J Exp Med. 2012 Nov 19;209(12):2183-98. doi: 10.1084/jem.20120833. Epub 2012 Oct 22.
The cellular origin of chronic lymphocytic leukemia (CLL) is still debated, although this information is critical to understanding its pathogenesis. Transcriptome analyses of CLL and the main normal B cell subsets from human blood and spleen revealed that immunoglobulin variable region (IgV) gene unmutated CLL derives from unmutated mature CD5(+) B cells and mutated CLL derives from a distinct, previously unrecognized CD5(+)CD27(+) post-germinal center B cell subset. Stereotyped V gene rearrangements are enriched among CD5(+) B cells, providing independent evidence for a CD5(+) B cell derivation of CLL. Notably, these CD5(+) B cell populations include oligoclonal expansions already found in young healthy adults, putatively representing an early phase in CLL development before the CLL precursor lesion monoclonal B cell lymphocytosis. Finally, we identified deregulated proteins, including EBF1 and KLF transcription factors, that were not detected in previous comparisons of CLL and conventional B cells.

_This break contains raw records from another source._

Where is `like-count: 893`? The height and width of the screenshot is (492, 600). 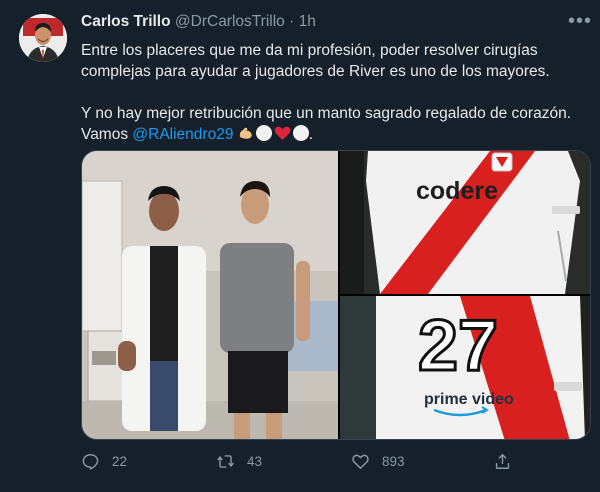
like-count: 893 is located at coordinates (394, 462).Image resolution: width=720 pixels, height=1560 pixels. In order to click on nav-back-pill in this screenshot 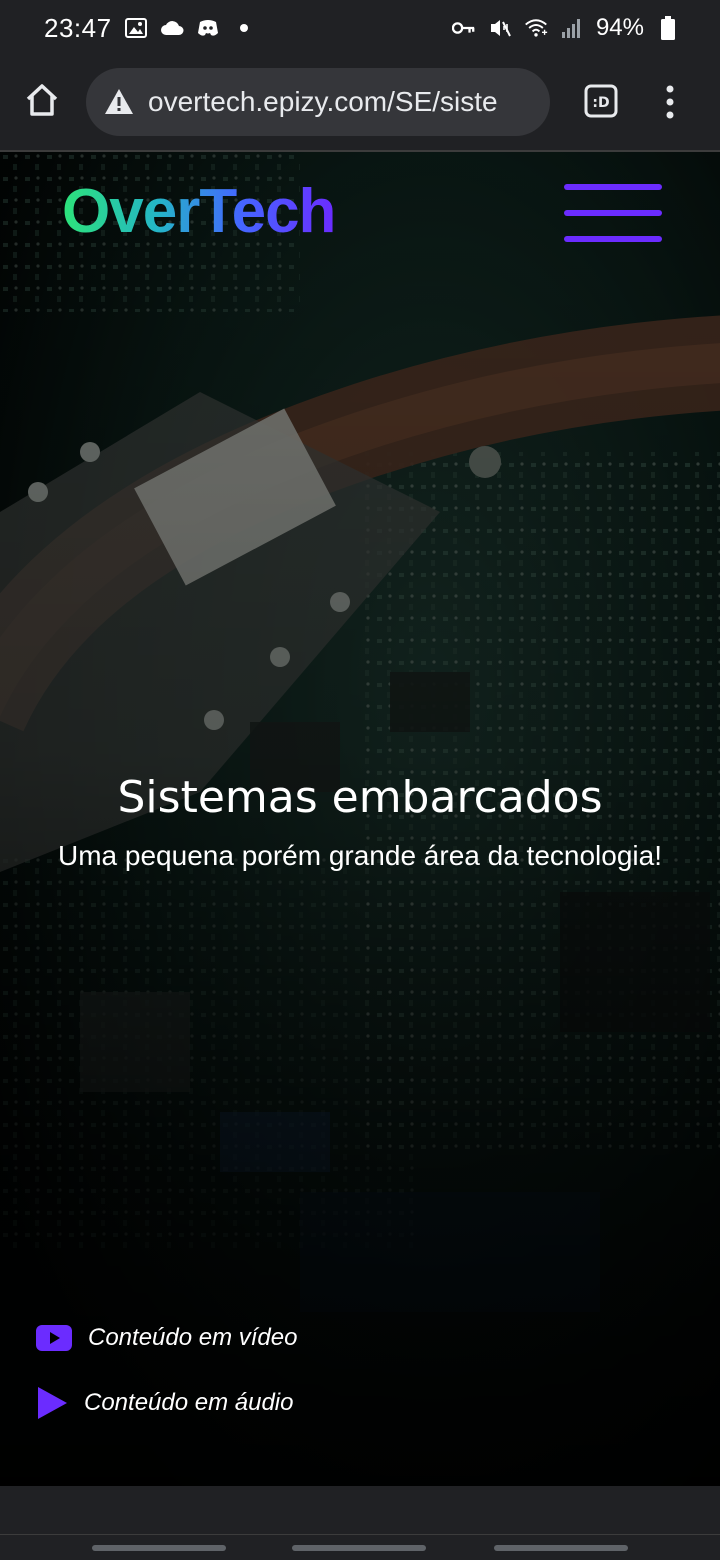, I will do `click(561, 1548)`.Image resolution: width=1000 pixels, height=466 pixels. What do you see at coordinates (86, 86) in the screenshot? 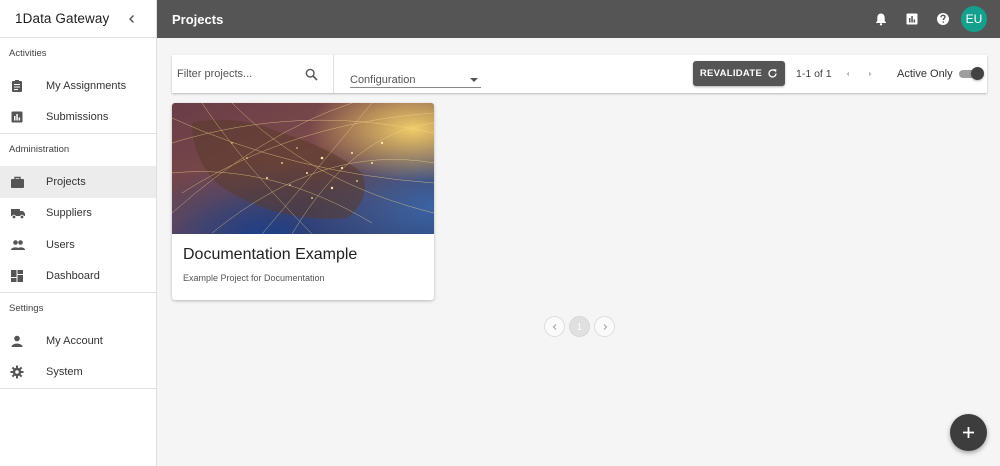
I see `sidebar-item-label: My Assignments` at bounding box center [86, 86].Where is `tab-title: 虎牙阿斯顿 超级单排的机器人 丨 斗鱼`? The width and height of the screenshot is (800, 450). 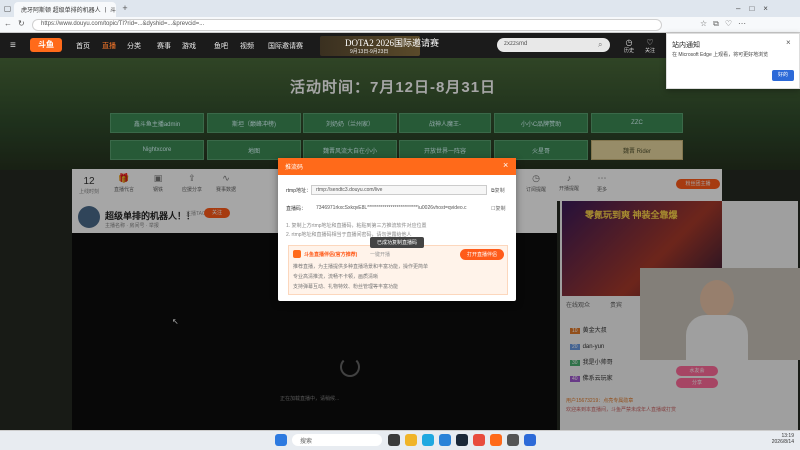 tab-title: 虎牙阿斯顿 超级单排的机器人 丨 斗鱼 is located at coordinates (68, 11).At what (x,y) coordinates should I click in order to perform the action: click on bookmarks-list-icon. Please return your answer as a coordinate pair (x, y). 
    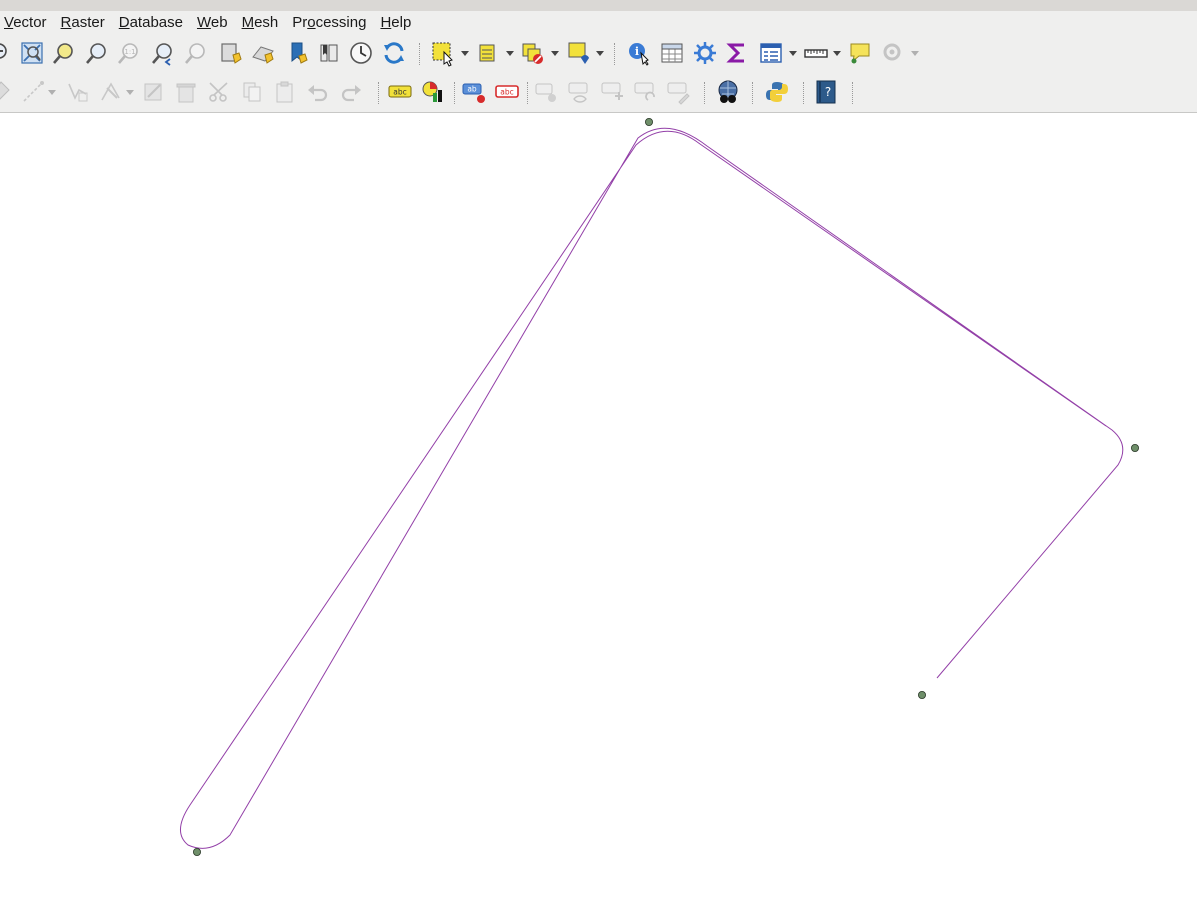
    Looking at the image, I should click on (263, 55).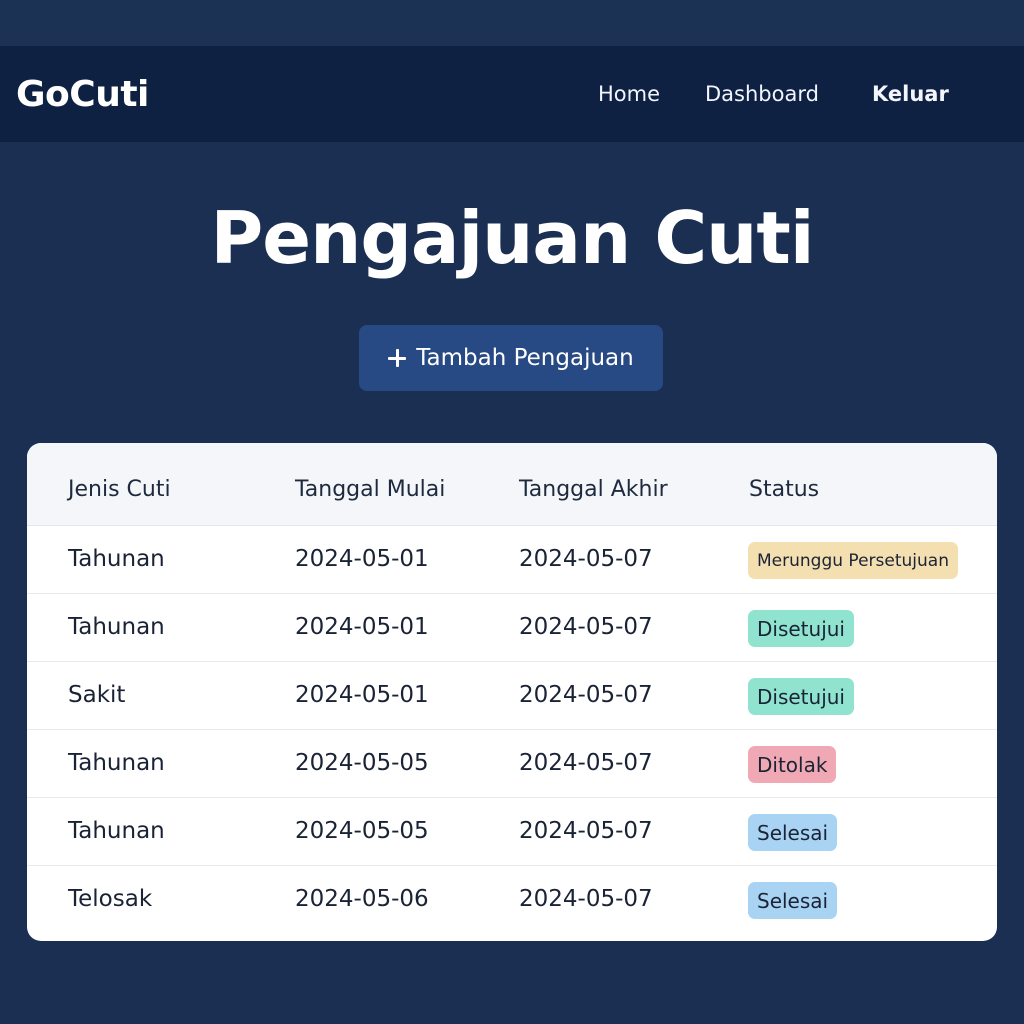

慢性淋巴细胞白血病(CLL)的细胞起源仍存在争议,尽管这些信息对于了解其发病机制至关重要。对 CLL 和来自人血液和脾脏的主要正常 B 细胞亚群的转录组分析表明,未突变的免疫球蛋白可变区(IgV)基因 CLL 来源于未突变的成熟 CD5+ B 细胞,而突变的 CLL 来源于一个先前未被识别的、独特的 CD5+CD27+生发中心后 B 细胞亚群。CD5+B 细胞中富含定型的 V 基因重排,为 CLL 的 CD5+B 细胞起源提供了独立的证据。值得注意的是,这些 CD5+B 细胞群体包括已经在年轻健康成年人中发现的寡克隆扩增,推测代表了 CLL 前体病变单克隆 B 细胞淋巴细胞增多之前的早期阶段。最后,我们鉴定到了失调蛋白,包括 EBF1 和 KLF 转录因子,这些蛋白在之前 CLL 与常规 B 细胞的比较中未被检测到。